Exhibit 4.8
FIFTH SUPPLEMENTAL INDENTURE
FIFTH SUPPLEMENTAL INDENTURE (this "Supplemental Indenture"), dated as
of April 4, 2002, among Columbus XxXxxxxx Corporation, a New York corporation,
the Guarantors (as defined in the Indenture referred to herein) and State Street
Bank and Trust Company, N.A., as trustee under the indenture referred to herein
(the "Trustee").
W I T N E S S E T H
WHEREAS, the Company has heretofore executed and delivered to the
Trustee an Indenture (the "Original Indenture"), dated as of March 31, 1998
providing for the issuance of an aggregate principal amount of up to $300.0
million of 8 1/2% Senior Subordinated Notes due 2008 (the "Notes");
WHEREAS, the Company, the Guarantors and the Trustee amended the
Original Indenture by entering into a Supplemental Indenture dated as of March
31, 1998, a Second Supplemental Indenture dated as of February 12, 1999, a Third
Supplemental Indenture dated as of March 1, 1999 and a Fourth Supplemental
Indenture dated as of November 1, 1999 in order to add certain entities as
guarantors and to reflect the merger or disposition of certain Guarantors (the
Original Indenture, as supplemented by the First Supplemental Indenture, the
Second Supplemental Indenture, the Third Supplemental Indenture and the Fourth
Supplemental Indenture, the "Indenture"); and
WHEREAS, Section 9.02 of the Indenture provides that the Company, the
Guarantors and the Trustee may amend or supplement the Indenture with the
consent of the Holders of at least a majority in principal amount of the Notes
then outstanding; and
WHEREAS, the Company, the Guarantors and the Trustee desire to amend
the Indenture as set forth in Section 2 hereof; and
WHEREAS, the Company has received consents to the amendments effected
by this Fifth Supplemental Indenture from the Holders of at least a majority in
principal amount of the Notes outstanding; and
WHEREAS, this Fifth Supplemental Indenture has been duly authorized by
all necessary corporate action on the part of the Company and the Guarantors;
and
WHEREAS, all conditions precedent provided for in the Indenture
relating to this Fifth Supplemental Indenture have been complied with;
NOW THEREFORE, in consideration of the foregoing and for other good and
valuable consideration, the receipt of which is hereby acknowledged, the
Company, the Guarantors and the Trustee mutually covenant and agree for the
benefit of each other and for the equal and ratable benefit of the Holders of
the Notes as follows:
1. CAPITALIZED TERMS. Capitalized terms used herein without definition
shall have the meanings assigned to them in the Indenture.

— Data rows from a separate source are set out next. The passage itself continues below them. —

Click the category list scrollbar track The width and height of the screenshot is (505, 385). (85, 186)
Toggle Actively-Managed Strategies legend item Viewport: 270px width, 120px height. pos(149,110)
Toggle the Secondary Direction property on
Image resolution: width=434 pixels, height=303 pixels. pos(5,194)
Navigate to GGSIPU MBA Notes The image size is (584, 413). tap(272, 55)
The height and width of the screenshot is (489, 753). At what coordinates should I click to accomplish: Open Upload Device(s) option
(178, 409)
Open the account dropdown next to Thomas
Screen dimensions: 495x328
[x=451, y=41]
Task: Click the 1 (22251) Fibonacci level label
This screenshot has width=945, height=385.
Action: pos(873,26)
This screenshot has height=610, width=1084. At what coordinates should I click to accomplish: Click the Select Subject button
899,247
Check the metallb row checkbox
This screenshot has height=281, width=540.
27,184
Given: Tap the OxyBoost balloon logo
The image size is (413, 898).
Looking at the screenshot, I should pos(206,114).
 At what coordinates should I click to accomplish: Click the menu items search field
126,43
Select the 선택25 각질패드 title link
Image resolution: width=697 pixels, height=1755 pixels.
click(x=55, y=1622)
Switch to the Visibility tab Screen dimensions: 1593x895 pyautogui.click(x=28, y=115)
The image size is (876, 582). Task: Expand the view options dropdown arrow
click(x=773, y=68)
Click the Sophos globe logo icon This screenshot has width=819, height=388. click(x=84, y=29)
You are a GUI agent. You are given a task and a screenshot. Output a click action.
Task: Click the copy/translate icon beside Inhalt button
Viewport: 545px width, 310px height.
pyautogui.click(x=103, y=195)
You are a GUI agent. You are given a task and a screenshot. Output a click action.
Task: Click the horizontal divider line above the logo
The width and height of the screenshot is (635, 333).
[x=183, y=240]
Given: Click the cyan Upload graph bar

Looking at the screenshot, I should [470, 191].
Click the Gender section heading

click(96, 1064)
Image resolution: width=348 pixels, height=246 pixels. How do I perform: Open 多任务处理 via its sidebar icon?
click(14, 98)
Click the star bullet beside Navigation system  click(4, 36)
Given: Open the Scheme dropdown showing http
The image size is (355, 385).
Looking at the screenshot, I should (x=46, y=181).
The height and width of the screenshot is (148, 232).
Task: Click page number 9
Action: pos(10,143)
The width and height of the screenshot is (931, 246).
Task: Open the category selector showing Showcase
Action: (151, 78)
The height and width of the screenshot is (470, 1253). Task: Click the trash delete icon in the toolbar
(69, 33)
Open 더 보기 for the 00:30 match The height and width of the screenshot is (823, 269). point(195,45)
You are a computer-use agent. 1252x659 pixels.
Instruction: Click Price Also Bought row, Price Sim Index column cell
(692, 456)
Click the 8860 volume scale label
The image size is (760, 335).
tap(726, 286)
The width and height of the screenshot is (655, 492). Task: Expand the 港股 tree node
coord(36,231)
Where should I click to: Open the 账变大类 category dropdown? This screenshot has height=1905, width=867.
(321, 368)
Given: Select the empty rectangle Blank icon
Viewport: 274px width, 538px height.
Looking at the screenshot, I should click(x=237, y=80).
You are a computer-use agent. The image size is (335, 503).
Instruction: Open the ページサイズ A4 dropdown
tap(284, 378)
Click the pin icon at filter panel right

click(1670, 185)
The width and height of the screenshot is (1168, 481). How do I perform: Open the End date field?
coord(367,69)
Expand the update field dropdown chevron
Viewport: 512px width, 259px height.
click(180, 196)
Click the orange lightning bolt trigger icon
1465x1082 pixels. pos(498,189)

2. AMENDMENT TO INDENTURE. Section 5.01 of the Indenture is amended and
restated in its entirety to read as follows:
"SECTION 5.01. MERGER, CONSOLIDATION, OR SALE OF ASSETS
(a) Neither the Company nor any Guarantor shall consolidate or merge
with or into (whether or not the Company or such Guarantor is the surviving
corporation), nor shall the Company sell, assign, transfer, lease, convey or
otherwise dispose of all or substantially all of its properties or assets in one
or more related transactions, to another corporation, Person or entity unless
(i) the Company or such Guarantor is the surviving corporation or the entity or
the Person formed by or surviving any such consolidation or merger (if other
than the Company or such Guarantor) or to which such sale, assignment, transfer,
lease, conveyance or other disposition shall have been made is a corporation
organized or existing under the laws of the United States, any state thereof or
the District of Columbia; (ii) the entity or Person formed by or surviving any
such consolidation or merger (if other than the Company or such Guarantor) or
the entity or Person to which such sale, assignment, transfer, lease, conveyance
or other disposition shall have been made assumes all the obligations of the
Company under the Notes and this Indenture pursuant to a supplemental indenture
in a form reasonably satisfactory to the Trustee and under the Registration
Rights Agreement; (iii) immediately after such transaction no Default or Event
of Default exists; and (iv) except in the case of a merger of the Company with
or into a Wholly Owned Subsidiary of the Company, the Company or the entity or
Person formed by or surviving any such consolidation or merger (if other than
the Company or such Guarantor), or to which such sale, assignment, transfer,
lease, conveyance or other disposition shall have been made (a) shall have
Consolidated Net Worth immediately after the transaction equal to or greater
than the consolidated net worth of the Company immediately preceding the
transaction and (b) shall, at the time of such transaction and after giving pro
forma effect thereto as if such transaction had occurred at the beginning of the
applicable four-quarter period, be permitted to incur at least $1.00 of
additional Indebtedness pursuant to the Fixed Charge Coverage Ratio test set
forth in the first paragraph of Section 4.09 hereof.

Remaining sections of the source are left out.